- [Data records]
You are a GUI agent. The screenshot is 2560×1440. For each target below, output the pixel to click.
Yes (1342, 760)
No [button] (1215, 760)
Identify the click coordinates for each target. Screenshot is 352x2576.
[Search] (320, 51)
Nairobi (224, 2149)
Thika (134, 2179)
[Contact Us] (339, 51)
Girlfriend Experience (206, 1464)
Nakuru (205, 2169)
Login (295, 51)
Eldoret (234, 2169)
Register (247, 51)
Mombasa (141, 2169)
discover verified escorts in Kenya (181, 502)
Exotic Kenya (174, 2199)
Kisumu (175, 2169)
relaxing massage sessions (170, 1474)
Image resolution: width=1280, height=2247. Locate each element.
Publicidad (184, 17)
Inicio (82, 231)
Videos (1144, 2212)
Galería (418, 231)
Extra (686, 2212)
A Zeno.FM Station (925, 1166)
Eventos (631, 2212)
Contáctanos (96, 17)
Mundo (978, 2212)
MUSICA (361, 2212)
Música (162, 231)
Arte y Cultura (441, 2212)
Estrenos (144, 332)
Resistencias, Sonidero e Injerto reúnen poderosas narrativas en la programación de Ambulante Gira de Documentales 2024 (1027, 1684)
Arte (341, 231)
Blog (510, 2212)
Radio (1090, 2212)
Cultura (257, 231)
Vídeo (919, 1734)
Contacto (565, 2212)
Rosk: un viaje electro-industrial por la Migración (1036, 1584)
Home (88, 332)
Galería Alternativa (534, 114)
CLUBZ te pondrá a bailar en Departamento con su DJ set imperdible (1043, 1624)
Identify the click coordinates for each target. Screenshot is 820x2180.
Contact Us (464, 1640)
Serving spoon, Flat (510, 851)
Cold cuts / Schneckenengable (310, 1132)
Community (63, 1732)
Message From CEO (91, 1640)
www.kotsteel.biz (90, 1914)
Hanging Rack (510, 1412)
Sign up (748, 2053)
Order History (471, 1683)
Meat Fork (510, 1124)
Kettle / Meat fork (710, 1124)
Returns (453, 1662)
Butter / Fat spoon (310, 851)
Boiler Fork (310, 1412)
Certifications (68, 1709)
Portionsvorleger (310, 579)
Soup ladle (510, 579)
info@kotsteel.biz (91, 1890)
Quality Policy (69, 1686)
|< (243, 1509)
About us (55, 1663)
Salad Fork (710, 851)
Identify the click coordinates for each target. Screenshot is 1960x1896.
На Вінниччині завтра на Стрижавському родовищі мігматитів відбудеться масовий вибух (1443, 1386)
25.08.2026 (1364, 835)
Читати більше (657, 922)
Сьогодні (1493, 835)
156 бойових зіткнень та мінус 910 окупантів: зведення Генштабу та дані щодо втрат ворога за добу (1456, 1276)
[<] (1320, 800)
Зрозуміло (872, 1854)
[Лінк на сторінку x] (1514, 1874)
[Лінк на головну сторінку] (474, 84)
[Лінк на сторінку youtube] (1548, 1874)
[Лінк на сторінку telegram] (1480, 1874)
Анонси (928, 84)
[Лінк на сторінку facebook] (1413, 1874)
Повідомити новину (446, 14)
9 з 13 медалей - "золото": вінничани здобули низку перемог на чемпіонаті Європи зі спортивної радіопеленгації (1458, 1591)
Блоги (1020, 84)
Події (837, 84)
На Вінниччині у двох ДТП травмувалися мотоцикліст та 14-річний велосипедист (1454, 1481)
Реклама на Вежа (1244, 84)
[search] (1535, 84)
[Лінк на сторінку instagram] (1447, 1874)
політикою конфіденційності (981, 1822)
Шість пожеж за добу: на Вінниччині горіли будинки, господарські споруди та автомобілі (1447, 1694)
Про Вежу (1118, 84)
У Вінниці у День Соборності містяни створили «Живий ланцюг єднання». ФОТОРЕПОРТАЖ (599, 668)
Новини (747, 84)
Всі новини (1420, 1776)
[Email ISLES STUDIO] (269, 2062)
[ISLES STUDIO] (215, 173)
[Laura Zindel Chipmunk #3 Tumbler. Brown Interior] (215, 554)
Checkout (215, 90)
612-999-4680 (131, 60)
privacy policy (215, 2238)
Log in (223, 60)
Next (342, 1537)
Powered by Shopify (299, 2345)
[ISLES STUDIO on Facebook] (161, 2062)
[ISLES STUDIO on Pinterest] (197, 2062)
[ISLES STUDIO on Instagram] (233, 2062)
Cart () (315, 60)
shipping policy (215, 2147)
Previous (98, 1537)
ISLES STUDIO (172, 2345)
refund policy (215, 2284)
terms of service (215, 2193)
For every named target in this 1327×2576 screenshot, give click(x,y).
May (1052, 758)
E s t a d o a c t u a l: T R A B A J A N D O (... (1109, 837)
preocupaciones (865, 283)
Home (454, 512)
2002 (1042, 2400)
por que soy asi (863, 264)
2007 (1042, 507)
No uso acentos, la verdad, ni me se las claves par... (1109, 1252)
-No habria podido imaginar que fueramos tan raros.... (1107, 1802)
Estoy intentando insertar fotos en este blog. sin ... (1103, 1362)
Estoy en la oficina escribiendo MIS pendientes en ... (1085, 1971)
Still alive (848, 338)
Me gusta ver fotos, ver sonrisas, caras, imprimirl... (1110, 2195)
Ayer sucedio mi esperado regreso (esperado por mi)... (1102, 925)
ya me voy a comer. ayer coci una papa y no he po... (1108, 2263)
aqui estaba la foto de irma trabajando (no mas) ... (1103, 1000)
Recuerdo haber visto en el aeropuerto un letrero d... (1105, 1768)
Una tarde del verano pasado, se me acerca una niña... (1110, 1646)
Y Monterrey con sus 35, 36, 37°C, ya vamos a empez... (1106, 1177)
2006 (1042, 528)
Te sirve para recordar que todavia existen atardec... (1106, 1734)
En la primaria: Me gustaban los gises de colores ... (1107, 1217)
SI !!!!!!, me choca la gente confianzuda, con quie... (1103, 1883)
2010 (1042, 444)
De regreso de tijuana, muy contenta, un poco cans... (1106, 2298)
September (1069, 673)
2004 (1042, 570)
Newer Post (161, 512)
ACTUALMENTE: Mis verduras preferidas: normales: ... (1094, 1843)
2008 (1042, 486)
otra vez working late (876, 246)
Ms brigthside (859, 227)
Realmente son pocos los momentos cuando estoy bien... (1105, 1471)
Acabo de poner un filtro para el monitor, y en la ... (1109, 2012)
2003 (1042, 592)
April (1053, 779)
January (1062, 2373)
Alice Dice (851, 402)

- [WORK REQUIRED]
Go through the entries above and pull out each line with "coordinates" in it.

- [RESULT OF THE TASK]
Identify the click coordinates for each target. Screenshot is 352x2576.
Identify the click coordinates for each target. Screenshot is 820x2180.
Identify the click coordinates for each target. Screenshot is 1960x1896.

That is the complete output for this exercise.